I highly recommend this book. It was an immersive, captivating reading experience. This is a book on par with such 21st-century masterpieces as Michael Chabon's The Amazing Adventures of Kavalier and Clay, Marilynne Robinson's Gilead, and Cormac McCarthy's The Road.

Monday, April 19, 2010

Ransom by David Malouf



This book had couple of strikes against it before I even read it. First of all, it’s a work of fiction closely based on another work of fiction—always an iffy move, in my opinion. Second of all, the work of fiction it’s based on is Homer’s Illiad, a story that should be exciting but then spends fifty pages describing a shield. When I ran across the book at the local public library, however, I saw that not only was it pretty short, but it also had a mysterious, shadowy picture of a donkey on the front. So I decided it was worth a shot.

To recap the episode from the Illiad: the Greeks have been laying siege to Troy for the past nine years without making a whole lot of progress. Achilles, the greatest of the Greek warriors, has been refusing to fight because Agamemnon (commander of the Greek forces) has insulted him. Things are looking bad for the Greeks without Achilles, so one day, Patroclus (closest friend of Achilles) wears Achilles’ armor into battle in hopes of striking fear in the Trojans. Patroclus is killed, Achilles is devastated and goes on a murderous rampage, ultimately killing Hector, a Trojan prince and their greatest warrior. Not satisfied with merely killing him, Achilles spends the next eleven days tying up Hector’s dead body behind his chariot and dragging it around just outside the walls of Troy, much to the dismay of the Trojans. Priam, the king of Troy, personally approaches Achilles with a large amount of treasure in exchange for the body of his son. Achilles is touched and gives the old man the body of his son.

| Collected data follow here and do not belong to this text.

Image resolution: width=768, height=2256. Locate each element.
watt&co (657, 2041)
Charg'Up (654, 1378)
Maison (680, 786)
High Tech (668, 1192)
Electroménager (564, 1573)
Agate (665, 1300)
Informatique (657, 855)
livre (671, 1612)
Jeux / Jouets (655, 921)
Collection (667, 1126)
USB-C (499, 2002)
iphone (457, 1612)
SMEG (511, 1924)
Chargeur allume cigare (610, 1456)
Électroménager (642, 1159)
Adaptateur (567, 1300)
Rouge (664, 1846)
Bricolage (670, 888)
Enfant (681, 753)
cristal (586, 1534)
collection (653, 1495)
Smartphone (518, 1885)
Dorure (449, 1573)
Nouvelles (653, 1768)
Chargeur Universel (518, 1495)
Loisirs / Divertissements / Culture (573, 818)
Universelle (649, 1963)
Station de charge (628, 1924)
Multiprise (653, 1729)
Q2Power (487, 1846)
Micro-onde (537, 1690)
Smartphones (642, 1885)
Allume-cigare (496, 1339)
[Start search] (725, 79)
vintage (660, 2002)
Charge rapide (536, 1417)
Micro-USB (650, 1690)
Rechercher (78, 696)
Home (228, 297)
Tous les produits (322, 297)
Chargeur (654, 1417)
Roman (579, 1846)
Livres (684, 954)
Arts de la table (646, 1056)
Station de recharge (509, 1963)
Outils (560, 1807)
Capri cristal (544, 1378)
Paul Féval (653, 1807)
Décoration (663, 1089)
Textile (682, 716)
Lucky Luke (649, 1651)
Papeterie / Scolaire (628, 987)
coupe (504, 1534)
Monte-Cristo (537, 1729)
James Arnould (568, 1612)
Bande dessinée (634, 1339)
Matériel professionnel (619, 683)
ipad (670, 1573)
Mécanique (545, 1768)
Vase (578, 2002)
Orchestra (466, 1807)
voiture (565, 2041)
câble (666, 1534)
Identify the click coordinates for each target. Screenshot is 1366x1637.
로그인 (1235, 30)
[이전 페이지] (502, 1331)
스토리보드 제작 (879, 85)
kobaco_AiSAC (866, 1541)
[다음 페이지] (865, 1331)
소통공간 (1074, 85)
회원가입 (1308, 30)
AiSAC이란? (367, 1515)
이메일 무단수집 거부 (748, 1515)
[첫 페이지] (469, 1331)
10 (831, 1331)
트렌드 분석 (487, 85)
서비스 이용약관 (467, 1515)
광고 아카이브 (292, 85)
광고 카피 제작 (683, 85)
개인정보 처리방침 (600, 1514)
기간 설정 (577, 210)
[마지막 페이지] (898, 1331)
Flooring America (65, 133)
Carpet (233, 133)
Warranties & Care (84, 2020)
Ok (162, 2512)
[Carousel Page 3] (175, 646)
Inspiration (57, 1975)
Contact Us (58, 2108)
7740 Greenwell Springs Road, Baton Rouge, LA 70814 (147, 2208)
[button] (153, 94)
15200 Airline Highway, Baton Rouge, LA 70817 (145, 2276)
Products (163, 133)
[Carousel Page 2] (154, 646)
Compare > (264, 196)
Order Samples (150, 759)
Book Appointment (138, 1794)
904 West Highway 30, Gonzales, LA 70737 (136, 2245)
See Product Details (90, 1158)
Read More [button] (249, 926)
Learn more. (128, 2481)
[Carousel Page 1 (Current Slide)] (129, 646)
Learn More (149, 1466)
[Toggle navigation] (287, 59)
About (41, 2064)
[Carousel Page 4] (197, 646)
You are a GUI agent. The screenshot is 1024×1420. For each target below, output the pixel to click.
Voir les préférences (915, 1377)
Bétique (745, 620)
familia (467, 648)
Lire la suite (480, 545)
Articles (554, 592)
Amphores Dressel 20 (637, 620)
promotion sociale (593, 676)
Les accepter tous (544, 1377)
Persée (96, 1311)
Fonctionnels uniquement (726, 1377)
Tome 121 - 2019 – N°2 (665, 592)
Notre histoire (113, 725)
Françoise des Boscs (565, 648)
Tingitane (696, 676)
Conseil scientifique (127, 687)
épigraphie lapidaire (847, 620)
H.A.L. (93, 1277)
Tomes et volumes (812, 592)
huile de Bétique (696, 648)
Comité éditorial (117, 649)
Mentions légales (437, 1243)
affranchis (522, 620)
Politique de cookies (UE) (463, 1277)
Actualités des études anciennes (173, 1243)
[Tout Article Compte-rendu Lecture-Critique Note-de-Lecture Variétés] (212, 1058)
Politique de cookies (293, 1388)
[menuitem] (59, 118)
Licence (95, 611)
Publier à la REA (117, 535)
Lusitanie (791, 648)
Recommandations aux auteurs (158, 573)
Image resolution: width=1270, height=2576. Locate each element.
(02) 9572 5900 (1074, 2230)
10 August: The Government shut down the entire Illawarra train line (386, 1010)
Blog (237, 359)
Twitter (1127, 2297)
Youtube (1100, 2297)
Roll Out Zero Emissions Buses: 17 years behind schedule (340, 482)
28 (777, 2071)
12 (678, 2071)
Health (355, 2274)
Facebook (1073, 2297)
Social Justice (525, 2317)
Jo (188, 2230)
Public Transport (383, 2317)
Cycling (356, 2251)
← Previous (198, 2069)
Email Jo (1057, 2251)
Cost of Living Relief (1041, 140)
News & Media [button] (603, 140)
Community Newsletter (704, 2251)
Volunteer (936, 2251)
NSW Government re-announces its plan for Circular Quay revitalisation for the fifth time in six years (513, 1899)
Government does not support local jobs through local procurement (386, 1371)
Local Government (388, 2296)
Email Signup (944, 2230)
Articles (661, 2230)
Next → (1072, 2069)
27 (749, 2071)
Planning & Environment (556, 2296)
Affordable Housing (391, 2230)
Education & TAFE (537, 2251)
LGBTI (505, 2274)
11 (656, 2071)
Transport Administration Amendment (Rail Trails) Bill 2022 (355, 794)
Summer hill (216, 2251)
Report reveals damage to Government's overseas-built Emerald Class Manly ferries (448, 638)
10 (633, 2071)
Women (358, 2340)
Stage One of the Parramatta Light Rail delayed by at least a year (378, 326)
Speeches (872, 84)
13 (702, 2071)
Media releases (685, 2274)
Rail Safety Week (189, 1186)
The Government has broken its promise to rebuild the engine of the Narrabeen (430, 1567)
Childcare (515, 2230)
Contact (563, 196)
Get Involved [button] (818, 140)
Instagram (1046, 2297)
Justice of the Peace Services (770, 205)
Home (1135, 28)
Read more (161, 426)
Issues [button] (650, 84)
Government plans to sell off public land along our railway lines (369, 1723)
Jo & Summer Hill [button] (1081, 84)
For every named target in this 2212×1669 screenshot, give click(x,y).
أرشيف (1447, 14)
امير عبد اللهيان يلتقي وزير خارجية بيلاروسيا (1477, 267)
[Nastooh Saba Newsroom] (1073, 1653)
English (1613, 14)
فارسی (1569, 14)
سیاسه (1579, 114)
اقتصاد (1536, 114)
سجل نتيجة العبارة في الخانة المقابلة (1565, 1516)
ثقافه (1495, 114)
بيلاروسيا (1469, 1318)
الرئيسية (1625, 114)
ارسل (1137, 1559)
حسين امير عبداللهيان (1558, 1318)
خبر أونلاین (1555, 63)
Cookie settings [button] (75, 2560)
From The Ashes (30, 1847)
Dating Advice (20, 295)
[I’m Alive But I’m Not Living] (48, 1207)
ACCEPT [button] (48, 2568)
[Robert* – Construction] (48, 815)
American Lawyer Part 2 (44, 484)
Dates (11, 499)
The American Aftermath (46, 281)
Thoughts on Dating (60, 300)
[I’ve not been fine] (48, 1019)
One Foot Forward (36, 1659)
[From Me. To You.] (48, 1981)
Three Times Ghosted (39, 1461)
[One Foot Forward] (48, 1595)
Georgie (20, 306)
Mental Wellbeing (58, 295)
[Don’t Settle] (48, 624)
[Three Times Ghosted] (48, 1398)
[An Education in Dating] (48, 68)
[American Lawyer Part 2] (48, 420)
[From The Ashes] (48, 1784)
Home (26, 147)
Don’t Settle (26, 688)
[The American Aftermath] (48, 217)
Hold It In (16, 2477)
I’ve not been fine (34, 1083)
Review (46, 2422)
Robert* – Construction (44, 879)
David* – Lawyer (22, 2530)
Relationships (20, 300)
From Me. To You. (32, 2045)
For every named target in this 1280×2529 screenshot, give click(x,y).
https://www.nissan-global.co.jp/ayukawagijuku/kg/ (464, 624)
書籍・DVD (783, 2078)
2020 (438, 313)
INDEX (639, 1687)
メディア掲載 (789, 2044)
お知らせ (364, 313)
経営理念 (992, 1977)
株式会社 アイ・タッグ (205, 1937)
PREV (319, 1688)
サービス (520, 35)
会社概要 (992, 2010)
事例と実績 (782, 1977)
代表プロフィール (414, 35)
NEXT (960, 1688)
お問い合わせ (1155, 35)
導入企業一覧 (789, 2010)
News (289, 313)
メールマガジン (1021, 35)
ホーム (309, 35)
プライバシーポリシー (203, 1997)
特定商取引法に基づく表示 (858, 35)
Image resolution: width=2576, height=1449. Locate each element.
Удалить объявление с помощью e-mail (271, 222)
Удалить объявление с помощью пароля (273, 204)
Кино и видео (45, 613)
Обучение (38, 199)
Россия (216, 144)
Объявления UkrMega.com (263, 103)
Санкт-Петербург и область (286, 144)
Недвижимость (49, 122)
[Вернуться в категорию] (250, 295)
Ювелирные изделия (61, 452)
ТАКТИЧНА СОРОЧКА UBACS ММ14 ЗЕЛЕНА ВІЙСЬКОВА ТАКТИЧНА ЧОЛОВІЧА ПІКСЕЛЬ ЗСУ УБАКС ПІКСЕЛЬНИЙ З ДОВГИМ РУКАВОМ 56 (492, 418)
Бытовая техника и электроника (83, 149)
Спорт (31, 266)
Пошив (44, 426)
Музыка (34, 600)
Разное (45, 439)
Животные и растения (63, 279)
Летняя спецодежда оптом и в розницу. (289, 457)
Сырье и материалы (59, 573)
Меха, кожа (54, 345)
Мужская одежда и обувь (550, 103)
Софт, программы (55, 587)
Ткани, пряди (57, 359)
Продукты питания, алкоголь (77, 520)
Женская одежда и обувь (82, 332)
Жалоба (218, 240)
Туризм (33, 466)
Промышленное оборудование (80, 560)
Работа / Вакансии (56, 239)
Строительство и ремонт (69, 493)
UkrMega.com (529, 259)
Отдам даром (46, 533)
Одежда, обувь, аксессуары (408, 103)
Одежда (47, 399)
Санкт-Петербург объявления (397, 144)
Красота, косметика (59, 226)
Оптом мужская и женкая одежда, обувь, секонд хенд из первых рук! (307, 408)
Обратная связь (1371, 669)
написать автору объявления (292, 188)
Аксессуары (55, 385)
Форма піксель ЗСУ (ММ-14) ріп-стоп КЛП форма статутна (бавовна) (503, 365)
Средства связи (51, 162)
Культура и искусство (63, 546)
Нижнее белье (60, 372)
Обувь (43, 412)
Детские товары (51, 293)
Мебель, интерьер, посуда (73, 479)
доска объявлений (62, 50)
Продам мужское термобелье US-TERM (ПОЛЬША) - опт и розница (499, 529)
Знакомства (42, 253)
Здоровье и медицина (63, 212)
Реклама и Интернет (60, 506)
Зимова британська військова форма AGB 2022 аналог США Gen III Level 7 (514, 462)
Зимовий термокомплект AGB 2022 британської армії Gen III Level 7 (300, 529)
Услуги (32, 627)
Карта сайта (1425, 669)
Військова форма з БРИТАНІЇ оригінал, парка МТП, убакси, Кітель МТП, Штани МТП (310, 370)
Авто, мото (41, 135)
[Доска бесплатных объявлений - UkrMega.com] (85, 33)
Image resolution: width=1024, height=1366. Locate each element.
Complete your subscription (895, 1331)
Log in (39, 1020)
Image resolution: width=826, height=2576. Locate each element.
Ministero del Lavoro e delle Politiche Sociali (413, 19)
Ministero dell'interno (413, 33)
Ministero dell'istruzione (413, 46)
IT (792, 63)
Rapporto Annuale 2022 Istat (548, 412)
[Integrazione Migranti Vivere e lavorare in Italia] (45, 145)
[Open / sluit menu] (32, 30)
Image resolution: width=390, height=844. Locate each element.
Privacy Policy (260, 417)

Malouf’s novel begins its narrative around the time of Patroclus’s death, and ends after Hector’s body has been returned to Troy.

I like the strong sense of the physical in this book. It makes sense thematically, with Achilles’ shocking daily abuse of the dead body of Hector serving as the inciting incident, and that physicality comes into play in each of the book’s five sections. The middle section, possibly my favorite, depicts the journey of King Priam, accompanied in buddy-comedy fashion by a simple mule cart driver, from the palace of Troy to the camp of Achilles. Along the way, the two men discuss the deaths of their respective children, cool their feet in a stream after a long day’s ride, and share a stack of pancakes together.

It’s the pancakes, and the mule cart driver’s lengthy discourse on how to cook them, that prompt a realization in Priam—“that the food that came to his table so promptly, and in such abundance, might have ingredients. That a griddlecake or pikelet might have some previous form as batter. That batter might consist of good buckwheat flour and buttermilk, and that what you experienced as goodness might depend on the thickness of the batter or the lightness of the wrist. Or that ingenious arrangements might need to be made before a thing as simple as a pikelet could make its entry into the world. Or that one of the activities a man might give his attention to, and puzzle his wits over, was the managing of these arrangements, the putting together, in an experimental way, of this or that bit of an already existing world to make something new” (Malouf 128).

On the flip side of these mundane physical pleasures are the reminders throughout the book of the violent deaths that await both Priam and Achilles. We are shown the death of Priam in a flash-forward—a messy, awkward killing at the hands of Achilles’ son. As he watches the body of Hector being prepared for its return to Troy, Achilles himself reflects that these preparations will soon be performed on his own dead body. In spite of its fixation on impending death, though, this is not a mopy, angsty book. It moves quickly, and Malouf’s economical writing style is impressive. The book is only 200 pages long, with large print and small pages, but it uses the space to create vivid scenes and engaging characters. It’s an ideal summer read—a book that’s hard to put down, but will stick with you once you’ve finished.